CHEESE MAKER'S MAC AND CHEESE RECIPE BY TASTY
Here's what you need: unsalted butter, flour, milk, water, elbow macaroni, cream cheese, shredded sharp white cheddar cheese, shredded fontina cheese, shredded havarti cheese, smoked gouda cheese, cayenne pepper, salt, pepper, garlic, ritz cracker, fresh basil leaf
Provided by Tasty
Categories Dinner
Yield 6 servings
Number Of Ingredients 16
Steps:
- Preheat oven to 350˚F (180˚C).
- In a large pan, melt 4 tablespoons of butter over medium heat. Whisk in the flour, reducing heat to medium-low, cooking for 1 minute.

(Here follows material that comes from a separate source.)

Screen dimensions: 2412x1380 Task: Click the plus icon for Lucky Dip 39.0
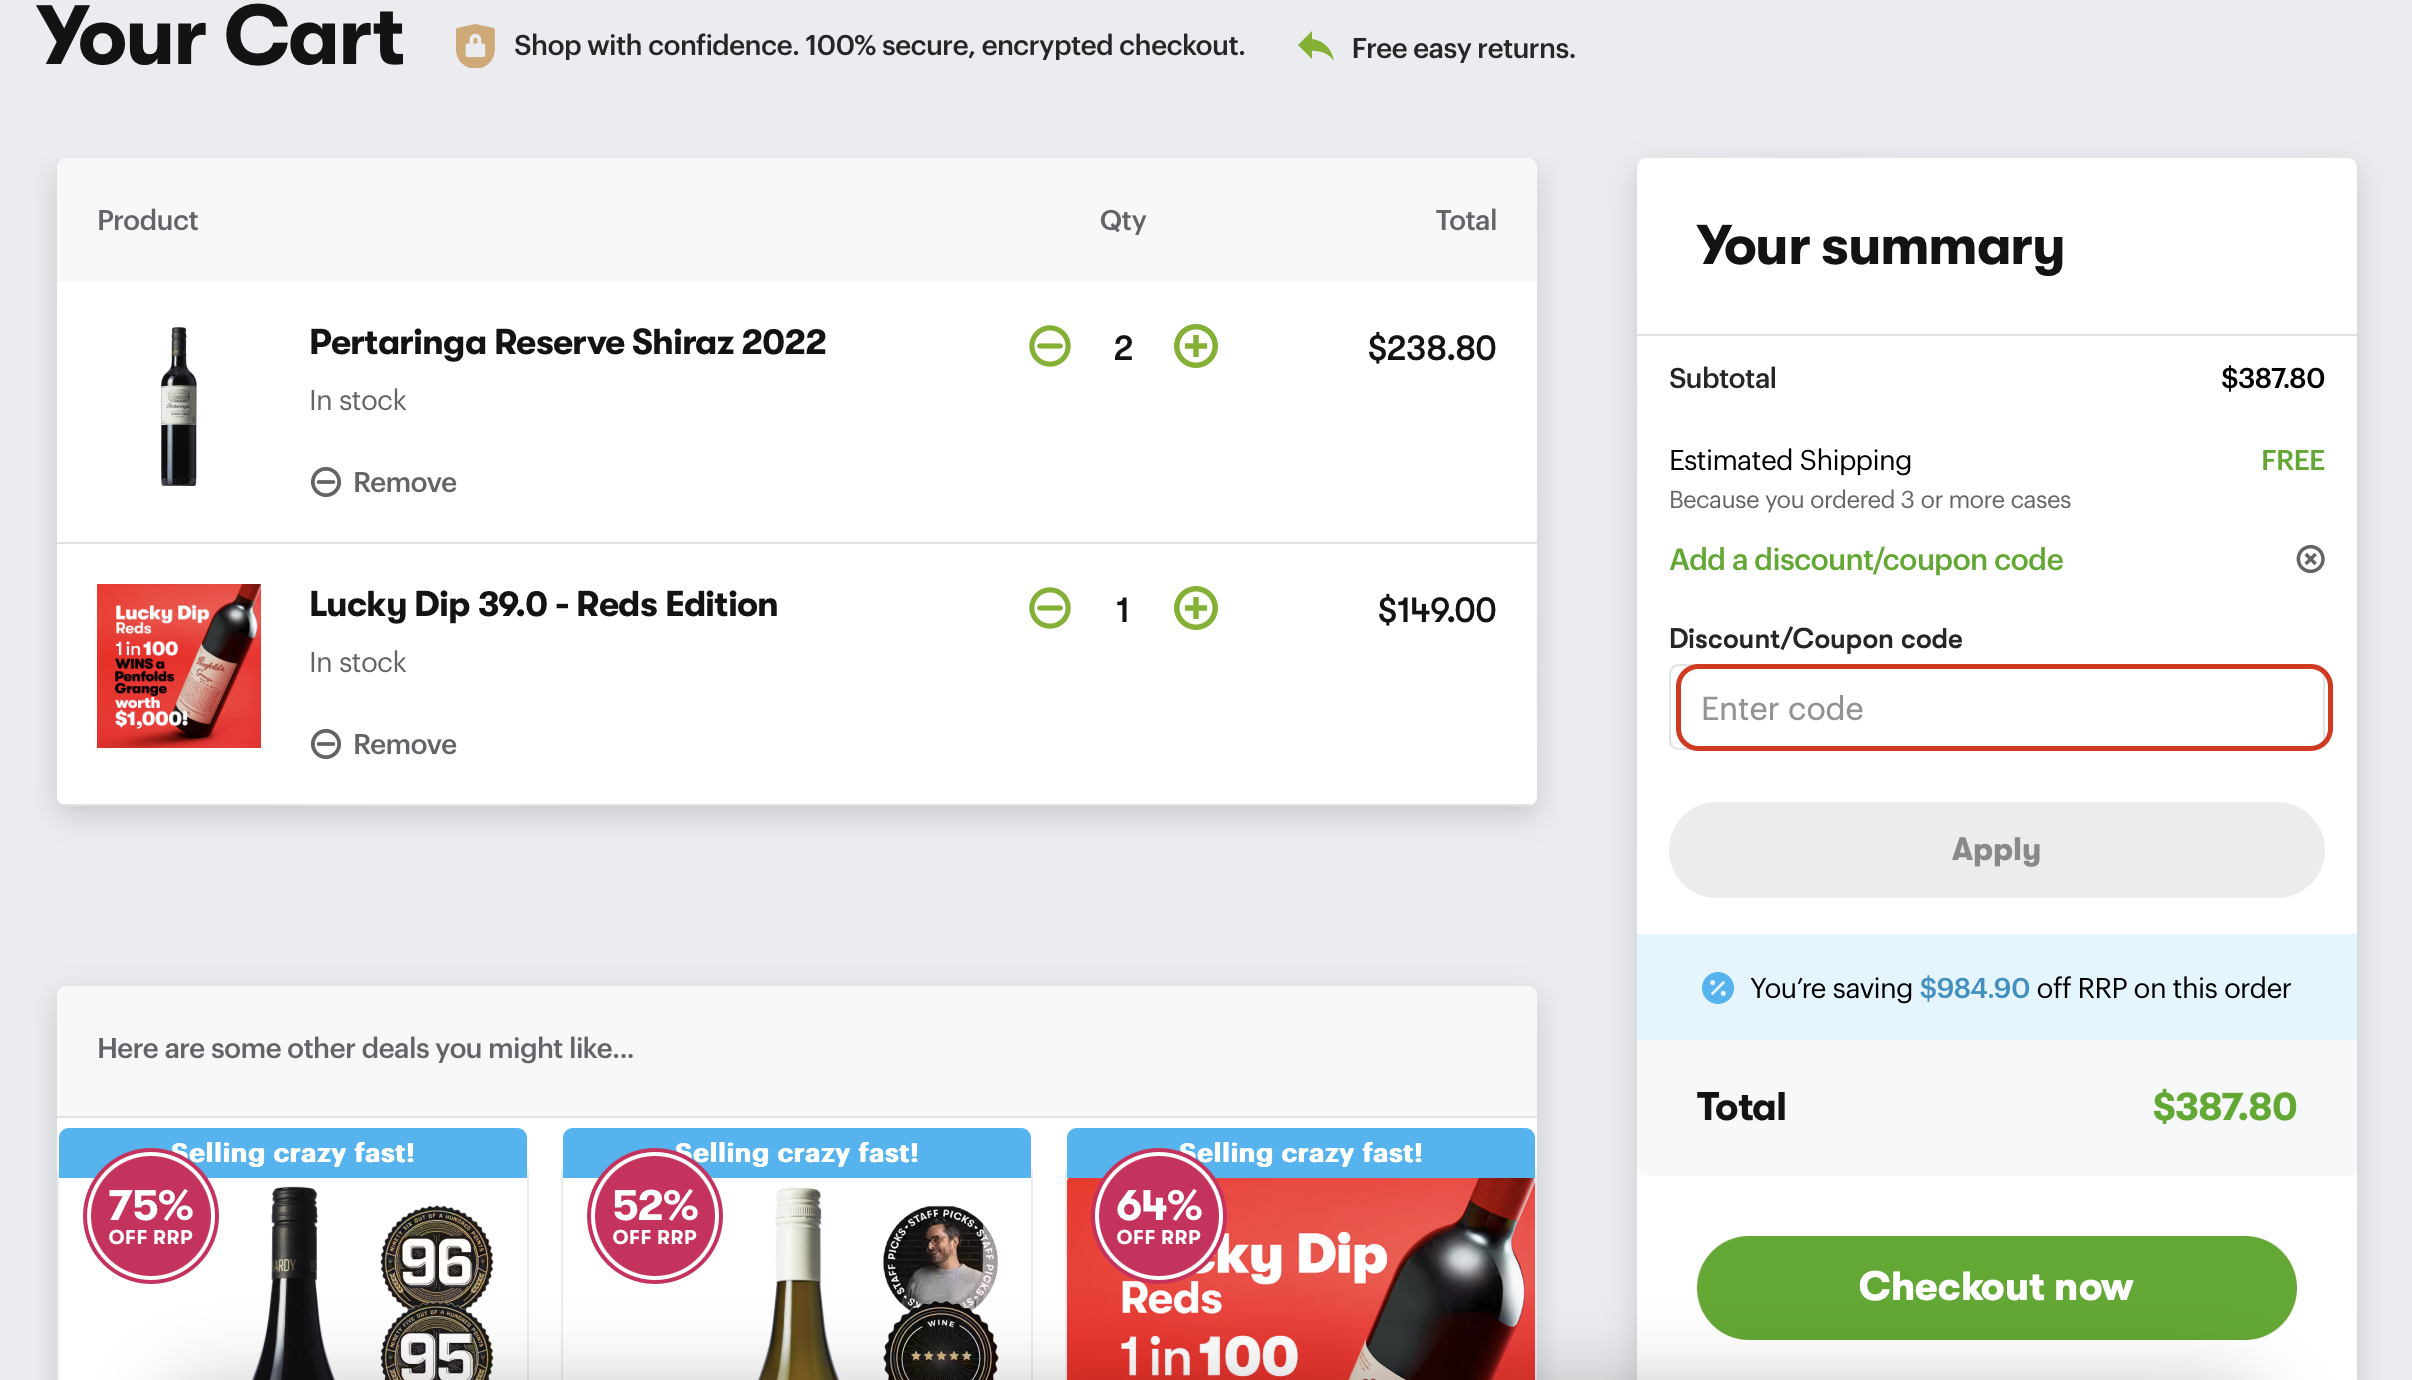1196,608
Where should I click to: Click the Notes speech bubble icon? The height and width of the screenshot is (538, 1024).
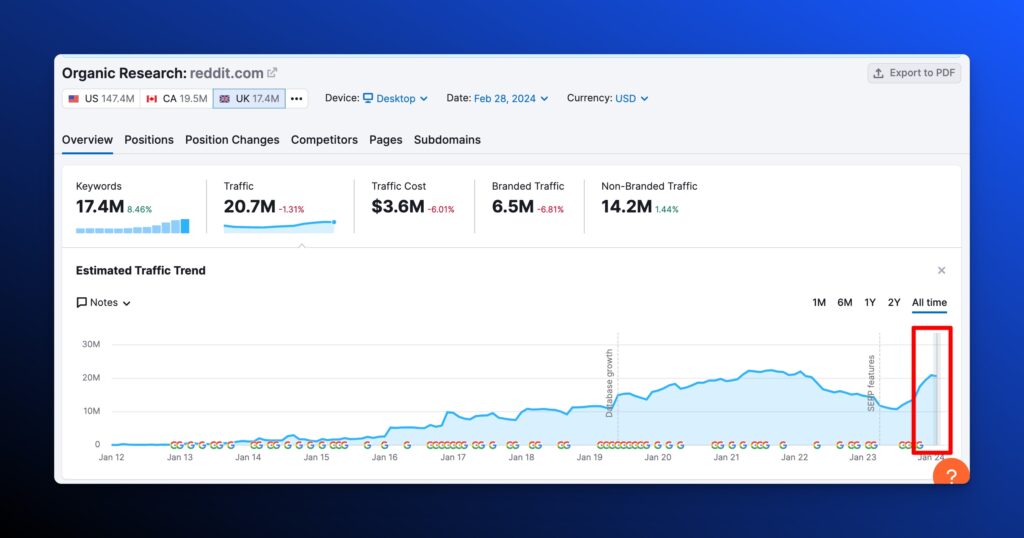(x=82, y=303)
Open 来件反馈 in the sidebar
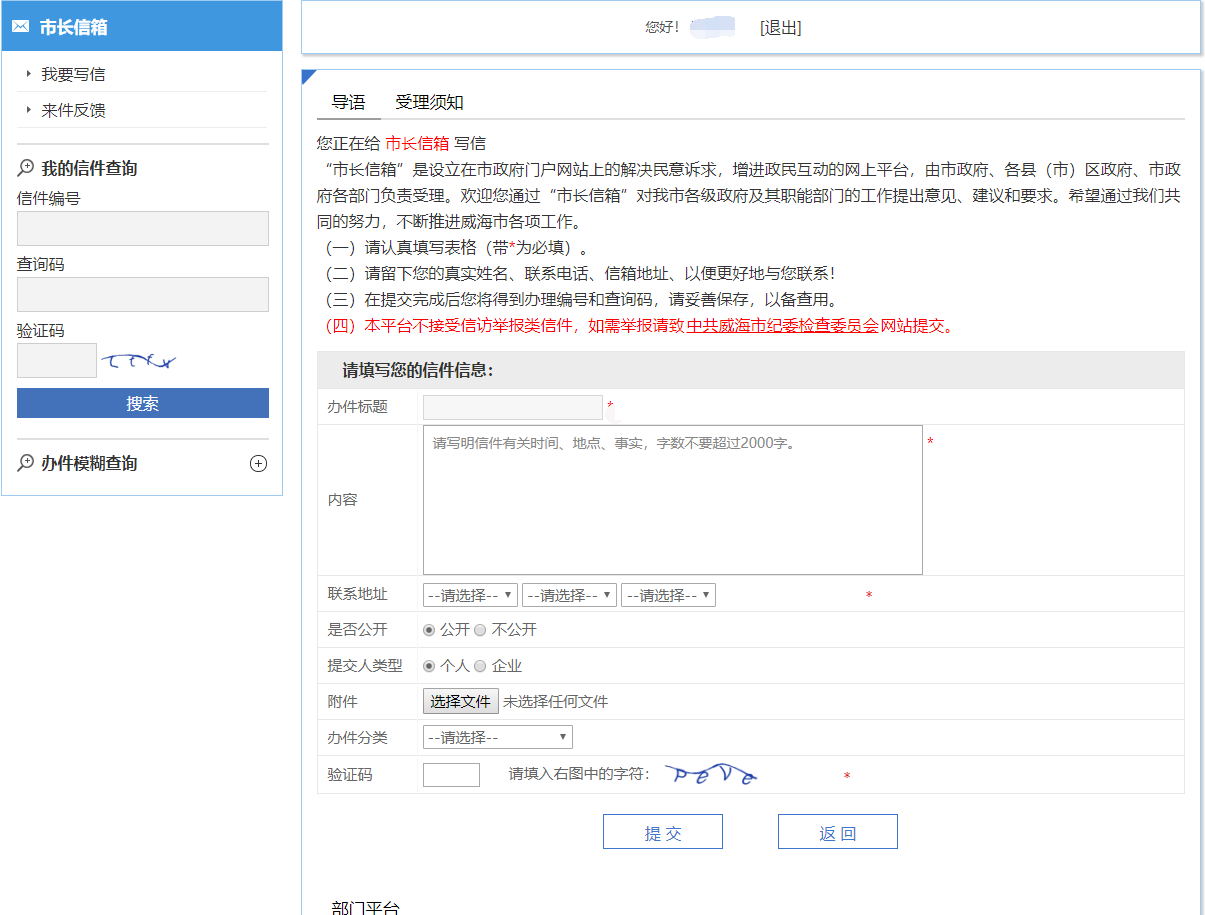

- Gradually whisk in the milk and water. Add the macaroni and cook over medium-high heat until boiling. Stir frequently for 8 to 10 minutes, until the pasta is al dente.
- Remove the pan from the heat and add the cream cheese, cheddar cheese, fontina, Gouda, and cayenne, and season with salt and pepper. Stir until fully combined.
- Transfer the mixture to a grease baking dish.
- In a medium skillet, melt the remaining 3 tablespoons of butter over medium-low heat. Add the garlic and cook for 30 seconds, stirring frequently.
- Add the crushed crackers and stir to combine. Toast the crumbs until browned, stirring for 3 to 5 minutes. Remove the pan from the heat.
- Sprinkle the toasted crumbs over the macaroni and cheese, and bake for 15 to 20 minutes.
- Remove from the oven and rest for 5 minutes.
- Serve with fresh basil
- Enjoy!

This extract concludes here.